GIVEN TEXT »
A YOUNG woman battling drug addiction who was found strangled in a Juniata Park apartment Friday knew one of two other women strangled in the past month in nearby Kensington, her mother said yesterday.
"She knew about this a few weeks ago, we talked about it and she said she knew one of the victims," said Allison Edwards' mother, Karen Emery. "It could be that she knew the killer as well and didn't know it."
Edwards, 22, of Levittown, Bucks County, was pronounced dead at the apartment, on Glendale Street near Erie Avenue, about 8:25 p.m. Friday, police said. At first, investigators and her family believed that she had died of a drug overdose, but when autopsy results came back Saturday, the cause of death was listed as homicide by strangulation, police said.
"When I believed she had overdosed, I thought, 'Well, could it get any worse?' Then I found out she was killed," Emery said. "She really could have had a chance. She wanted to be sober so bad, and that was stolen from her."
Edwards' killing follows those of Nicole Piacentini, 35, on Nov. 13, and Elaine Goldberg, 21, on Nov. 3. Those strangulations, less than a mile apart in Kensington, have been linked by DNA evidence. Both women also struggled with substance abuse, according to their families.
Emery said she did not remember which of the victims her daughter said that she knew.
Edwards and Emery are originally from Michigan; Edwards had a 5-year-old daughter who still lives there, her mother said.
After a brief stay in Australia - during which her addiction got worse, her mother said - Edwards moved to Levittown this year to find sobriety and stay with her mother, who has lived in the area for four years.
Edwards had been in treatment several times, and once, when Emery was out of town, Edwards overdosed on heroin to the point that she had a heart attack and a stroke, her mother said. She was placed on a ventilator and was comatose for 24 hours, but "she pulled through" and began to turn her life around, her mother said.
In September, she landed a job as a dog bather at a PetSmart in Fairless Hills, and the company was planning to send her to grooming school in January, Emery said.
Edwards adopted a puppy to celebrate six months of sobriety, which she marked on Nov. 16, according to her mother and her Facebook page. She named the dog Zelda.
But on Nov. 26, Edwards wrote on her page: "Gotta start over . . . but that's OK."

ACTIVITY 1 »
Condense the paragraph of the article on Allison Edwards' killing that begins "Edwards, 22, of Levittown" into a short bulleted list that keeps its main facts.
ACTIVITY 2 »
Resume the article on Allison Edwards' killing, picking up right after its last sentence.
The data after this point is separate material, unrelated to the article on Allison Edwards' killing.

SUPPLIED DATA »
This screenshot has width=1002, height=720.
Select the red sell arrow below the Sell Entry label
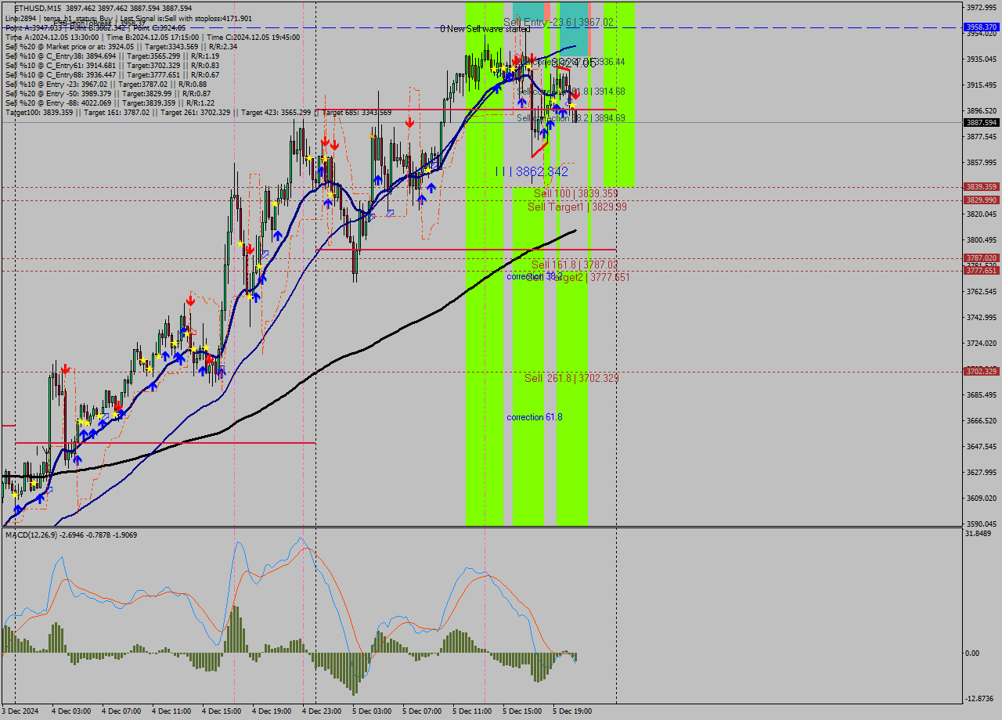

WRITTEN REPLY 1 »
- Edwards, 22, of Levittown, Bucks County, was pronounced dead at about 8:25 p.m. Friday in the apartment on Glendale Street near Erie Avenue, police said.
- Investigators and her family first believed she had died of a drug overdose.
- Autopsy results on Saturday listed the cause of death as homicide by strangulation.

WRITTEN REPLY 2 »
Emery said that her daughter had a drink at a friend's house, and her drug addiction came raging back. On Wednesday, Edwards walked away from her mother's house and didn't say with whom she was staying or where she was going.
"She didn't have money, she didn't even have a winter coat," Emery said. "She just said she had to get it out of her system before she got back to sobriety."
Emery said that she knew of no connection that her daughter may have had to the house on Glendale Street where her body was found.
That house is about 2 miles from the abandoned house on Cumberland Street near Jasper where Nicole Piacentini was found slain in a doorway Nov. 13. It's also about 2 miles from the abandoned lot on Ruth Street near Hart Lane where Elaine Goldberg's body was found Nov. 3.
Both women were found partially clothed and manually strangled. Police said the victims, who battled drug abuse, also had been sexually assaulted.
Authorities have not yet said if Edwards was sexually assaulted. Her body was found on a couch in the living room of a second-floor apartment, police said.
On Nov. 23, police announced that DNA evidence from Piacentini and Goldberg indicated that they had been killed by the same man, although authorities have yet to announce a name or the arrest of a suspect. They have, however, formed a special task force to investigate the cases, police said.
In the wake of the stranglings, a woman told police that she had been sexually assaulted and choked to the point of unconsciousness in early October at the same abandoned property where Piacentini's body was found.
When a sketch she provided to investigators was released, another woman came forward and said that a similar-looking man had sexually assaulted and choked her into unconsciousness Oct. 31 in a lot on Sergeant Street near Kensington Avenue.
Although police have not characterized the two surviving victims as prostitutes, they said that the women had gone willingly with their attacker - who was a stranger - to the lots where they were assaulted.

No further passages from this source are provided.